[Data excerpts]
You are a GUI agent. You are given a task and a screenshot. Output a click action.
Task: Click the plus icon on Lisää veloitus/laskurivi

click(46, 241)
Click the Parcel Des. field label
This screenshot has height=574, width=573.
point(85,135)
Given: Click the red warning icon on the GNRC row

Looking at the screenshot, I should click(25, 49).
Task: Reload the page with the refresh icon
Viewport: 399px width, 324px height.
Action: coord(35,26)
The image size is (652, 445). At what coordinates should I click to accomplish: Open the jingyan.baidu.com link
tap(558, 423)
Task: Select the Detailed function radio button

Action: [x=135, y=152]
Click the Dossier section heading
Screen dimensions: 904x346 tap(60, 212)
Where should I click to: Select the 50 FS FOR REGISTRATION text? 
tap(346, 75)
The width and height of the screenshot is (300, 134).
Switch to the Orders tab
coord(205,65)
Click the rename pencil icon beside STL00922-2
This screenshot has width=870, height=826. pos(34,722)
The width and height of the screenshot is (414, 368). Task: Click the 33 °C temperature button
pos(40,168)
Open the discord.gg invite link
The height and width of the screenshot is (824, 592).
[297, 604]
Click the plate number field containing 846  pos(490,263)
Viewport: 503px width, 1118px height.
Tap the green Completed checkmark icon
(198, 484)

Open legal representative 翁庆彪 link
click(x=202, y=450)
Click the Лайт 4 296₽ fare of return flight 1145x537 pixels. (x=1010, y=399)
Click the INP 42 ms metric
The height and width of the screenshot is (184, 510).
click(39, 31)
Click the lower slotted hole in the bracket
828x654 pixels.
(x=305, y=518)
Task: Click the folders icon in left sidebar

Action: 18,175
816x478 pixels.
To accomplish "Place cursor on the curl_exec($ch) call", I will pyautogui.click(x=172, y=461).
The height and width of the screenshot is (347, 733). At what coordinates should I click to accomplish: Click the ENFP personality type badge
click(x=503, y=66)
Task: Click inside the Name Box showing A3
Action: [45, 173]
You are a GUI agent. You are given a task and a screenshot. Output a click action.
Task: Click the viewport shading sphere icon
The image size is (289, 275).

**DIRECTIONS FOR THIS TASK**
Reproduce the data shown above exactly, including every line.

**WRITTEN SOLUTION**
You are a GUI agent. You are given a task and a screenshot. Output a click action.
Task: Click the plus icon on Lisää veloitus/laskurivi

click(46, 241)
Click the Parcel Des. field label
This screenshot has height=574, width=573.
point(85,135)
Given: Click the red warning icon on the GNRC row

Looking at the screenshot, I should click(25, 49).
Task: Reload the page with the refresh icon
Viewport: 399px width, 324px height.
Action: coord(35,26)
The image size is (652, 445). At what coordinates should I click to accomplish: Open the jingyan.baidu.com link
tap(558, 423)
Task: Select the Detailed function radio button

Action: [x=135, y=152]
Click the Dossier section heading
Screen dimensions: 904x346 tap(60, 212)
Where should I click to: Select the 50 FS FOR REGISTRATION text? 
tap(346, 75)
The width and height of the screenshot is (300, 134).
Switch to the Orders tab
coord(205,65)
Click the rename pencil icon beside STL00922-2
This screenshot has width=870, height=826. pos(34,722)
The width and height of the screenshot is (414, 368). Task: Click the 33 °C temperature button
pos(40,168)
Open the discord.gg invite link
The height and width of the screenshot is (824, 592).
[297, 604]
Click the plate number field containing 846  pos(490,263)
Viewport: 503px width, 1118px height.
Tap the green Completed checkmark icon
(198, 484)

Open legal representative 翁庆彪 link
click(x=202, y=450)
Click the Лайт 4 296₽ fare of return flight 1145x537 pixels. (x=1010, y=399)
Click the INP 42 ms metric
The height and width of the screenshot is (184, 510).
click(39, 31)
Click the lower slotted hole in the bracket
828x654 pixels.
(x=305, y=518)
Task: Click the folders icon in left sidebar

Action: 18,175
816x478 pixels.
To accomplish "Place cursor on the curl_exec($ch) call", I will pyautogui.click(x=172, y=461).
The height and width of the screenshot is (347, 733). At what coordinates should I click to accomplish: Click the ENFP personality type badge
click(x=503, y=66)
Task: Click inside the Name Box showing A3
Action: [45, 173]
You are a GUI agent. You are given a task and a screenshot. Output a click action.
Task: Click the viewport shading sphere icon
The image size is (289, 275).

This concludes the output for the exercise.